International Herald Tribune
April 27, 2005
By Carlotta GallAmerican instructors have been training Pakistani helicopter pilots in night-vision flying and army commandos in airborne assault tactics to tackle the latest refuge of Al Qaeda and foreign fighters in the tribal area of North Waziristan, the U.S. commander in Afghanistan, Lieutenant General David Barno, said Tuesday.
General Barno, speaking in an interview, said he visited the Special Services Group headquarters at Chirat, near the Pakistani town of Peshawar, Saturday for the graduation of two companies trained by American trainers and watched a display by the units in their new Bell4 helicopters.

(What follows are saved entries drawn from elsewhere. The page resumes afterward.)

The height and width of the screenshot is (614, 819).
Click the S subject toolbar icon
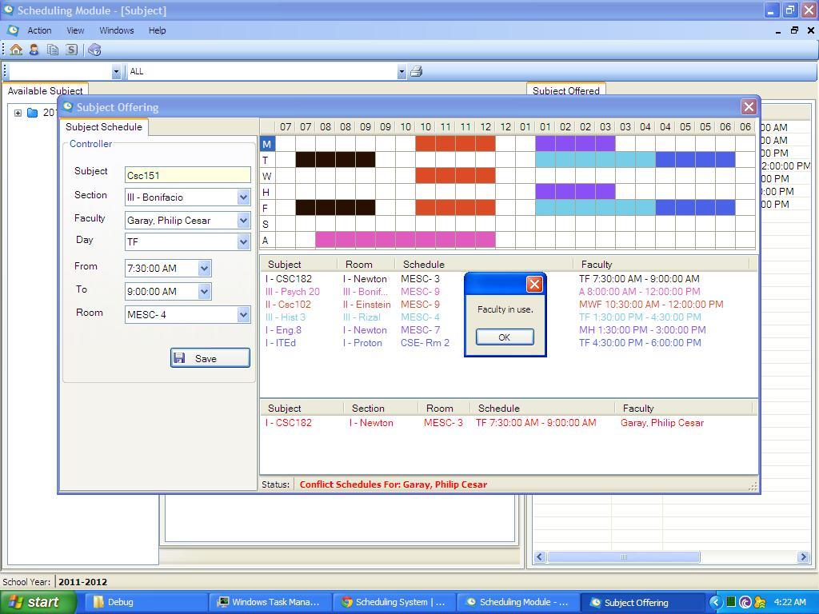tap(71, 50)
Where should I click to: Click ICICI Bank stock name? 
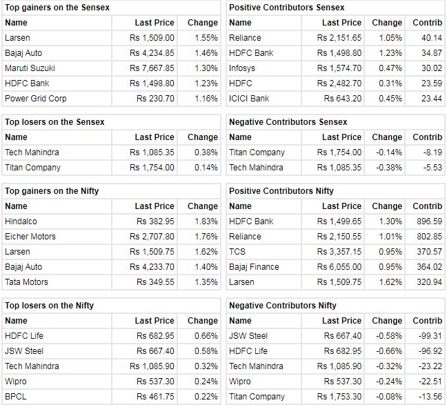click(249, 99)
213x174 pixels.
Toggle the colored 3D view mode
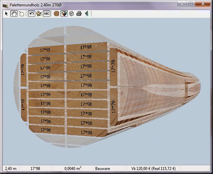click(x=64, y=14)
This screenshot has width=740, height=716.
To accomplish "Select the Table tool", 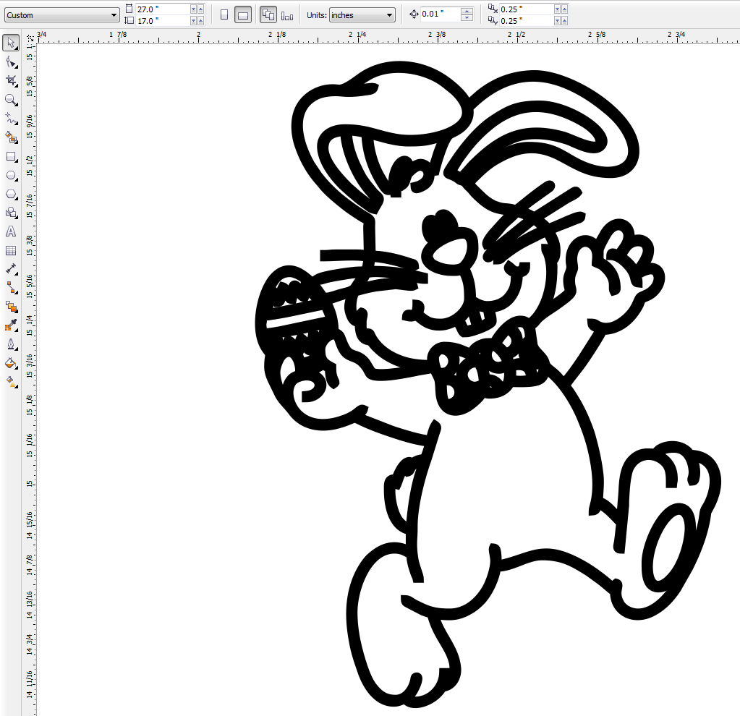I will 11,251.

It was the first time the U.S. military has admitted training Pakistani Army units to help in the war against terror because of the extreme sensitivity with which the presence of American troops is regarded in Pakistan. Until now Pakistani authorities have admitted only that some U.S. personnel are assisting with electronic surveillance in the tribal areas along the border with Afghanistan.
Major General Shaukat Sultan, Pakistan's chief military spokesman, said that there were no U.S. military trainers in Chirat and that General Barno had probably been referring to joint military exercises between the two countries.
"The Pakistan Army has been training with many countries of the world," General Sultan said by telephone. "We have also been conducting joint military training with the U.S. Army many a time earlier. They benefit from each other's experience. They learn from each other. That's what has been happening and nothing else."
The comments came as the Pakistani Army is gearing up to go into one of the last redoubts of Al Qaeda and foreign fighters in the tribal agency of North Waziristan, close to the Afghan border.
Last year, the military moved against foreign militants in South Waziristan, killing some 300 fighters and losing about the same number of their own soldiers. The remnants of the foreign and local militants made their way into North Waziristan, and according to some reports the Qaeda leader, Osama bin Laden, and his deputy, Ayman al-Zawahiri, may also be in the region.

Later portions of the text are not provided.